Children and teenagers who have COVID are 50% more likely to develop diabetes, according to a new study published Monday in the medical journal JAMA Network Open.

The research parallels what is already known about adults, who also have increased rates of diabetes diagnoses following a COVID infection.


What You Need To Know

  • Children and teenagers who have COVID are 50% more likely to develop diabetes, according to a new study published Monday in the medical journal JAMA Network Open

  • The risk doubled in obese children and teens, per the study

  • For their study, researchers looked at 613,602 patients between the ages of 10 and 19 who did not have preexisting diabetes at the time they got COVID or another respiratory infection during the first three years of the pandemic

  • The new research parallels what is already known about adults, who also have increased rates of diabetes diagnoses following a COVID infection

For their study, researchers looked at 613,602 patients between the ages of 10 and 19 who did not have preexisting diabetes at the time they got COVID or another respiratory infection. The data is based on three years of electronic health records from January 1, 2020, through December 31, 2022.

The researchers found the risk of a new diagnoses of Type 2 diabetes is significantly higher from the first day of a COVID infection until six months afterwards compared with other respiratory infections for 10- to 19-year-olds. The risk doubled in obese children and teens, per the study.

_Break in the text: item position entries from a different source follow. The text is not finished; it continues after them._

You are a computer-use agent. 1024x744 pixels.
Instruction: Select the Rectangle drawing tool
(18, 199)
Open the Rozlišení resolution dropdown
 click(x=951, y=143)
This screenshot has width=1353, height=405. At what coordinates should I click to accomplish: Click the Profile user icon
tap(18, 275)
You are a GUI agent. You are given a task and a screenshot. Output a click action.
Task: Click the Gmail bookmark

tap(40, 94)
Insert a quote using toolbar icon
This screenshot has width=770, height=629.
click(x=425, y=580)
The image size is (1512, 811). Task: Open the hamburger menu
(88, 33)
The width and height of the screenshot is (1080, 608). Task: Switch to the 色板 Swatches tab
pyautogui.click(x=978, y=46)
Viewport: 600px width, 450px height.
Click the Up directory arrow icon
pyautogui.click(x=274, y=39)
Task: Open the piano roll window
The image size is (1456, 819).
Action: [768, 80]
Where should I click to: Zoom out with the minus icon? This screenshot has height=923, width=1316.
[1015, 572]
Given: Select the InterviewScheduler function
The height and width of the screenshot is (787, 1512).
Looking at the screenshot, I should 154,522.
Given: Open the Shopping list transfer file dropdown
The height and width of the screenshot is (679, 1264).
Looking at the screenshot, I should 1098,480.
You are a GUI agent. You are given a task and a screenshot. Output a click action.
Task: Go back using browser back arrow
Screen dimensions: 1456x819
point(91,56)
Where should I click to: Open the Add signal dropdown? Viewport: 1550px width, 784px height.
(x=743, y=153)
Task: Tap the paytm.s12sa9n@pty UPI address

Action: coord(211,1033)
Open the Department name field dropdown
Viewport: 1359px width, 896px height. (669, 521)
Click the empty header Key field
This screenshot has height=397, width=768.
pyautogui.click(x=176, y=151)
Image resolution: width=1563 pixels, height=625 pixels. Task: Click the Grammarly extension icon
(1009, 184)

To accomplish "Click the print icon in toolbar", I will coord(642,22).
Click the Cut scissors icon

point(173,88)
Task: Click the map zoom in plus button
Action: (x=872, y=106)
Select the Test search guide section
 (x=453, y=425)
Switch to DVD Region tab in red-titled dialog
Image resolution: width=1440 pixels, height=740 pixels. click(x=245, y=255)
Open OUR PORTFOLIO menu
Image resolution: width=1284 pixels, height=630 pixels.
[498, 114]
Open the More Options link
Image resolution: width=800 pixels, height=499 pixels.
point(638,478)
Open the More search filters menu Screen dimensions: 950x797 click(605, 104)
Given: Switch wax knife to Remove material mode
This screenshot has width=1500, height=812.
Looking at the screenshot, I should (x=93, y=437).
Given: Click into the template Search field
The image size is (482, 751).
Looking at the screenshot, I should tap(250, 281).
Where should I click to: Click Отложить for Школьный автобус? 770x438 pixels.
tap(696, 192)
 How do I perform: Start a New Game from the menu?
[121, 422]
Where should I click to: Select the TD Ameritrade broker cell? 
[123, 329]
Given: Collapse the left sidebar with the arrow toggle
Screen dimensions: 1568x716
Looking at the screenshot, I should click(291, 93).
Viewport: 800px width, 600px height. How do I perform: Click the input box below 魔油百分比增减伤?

In 2023, researchers at the Smidt Heart Institute at Cedars-Sinai found the risk of Type 2 diabetes in adults who were unvaccinated and got COVID was three times as high as it was before being infected. The risk of diabetes was about even for people who were vaccinated and who got COVID. 

Researchers in the study of adults said COVID infections seemed to act like a diabetes accelerator, causing people to develop the disease decades earlier than they might have otherwise.

In 2021, an estimated 38.4 million Americans -- more than 11% of the population -- had diabetes..

The disease impairs the body’s ability to create insulin on its own, damaging blood vessels and vital organs and increasing the risk of heart attack and stroke.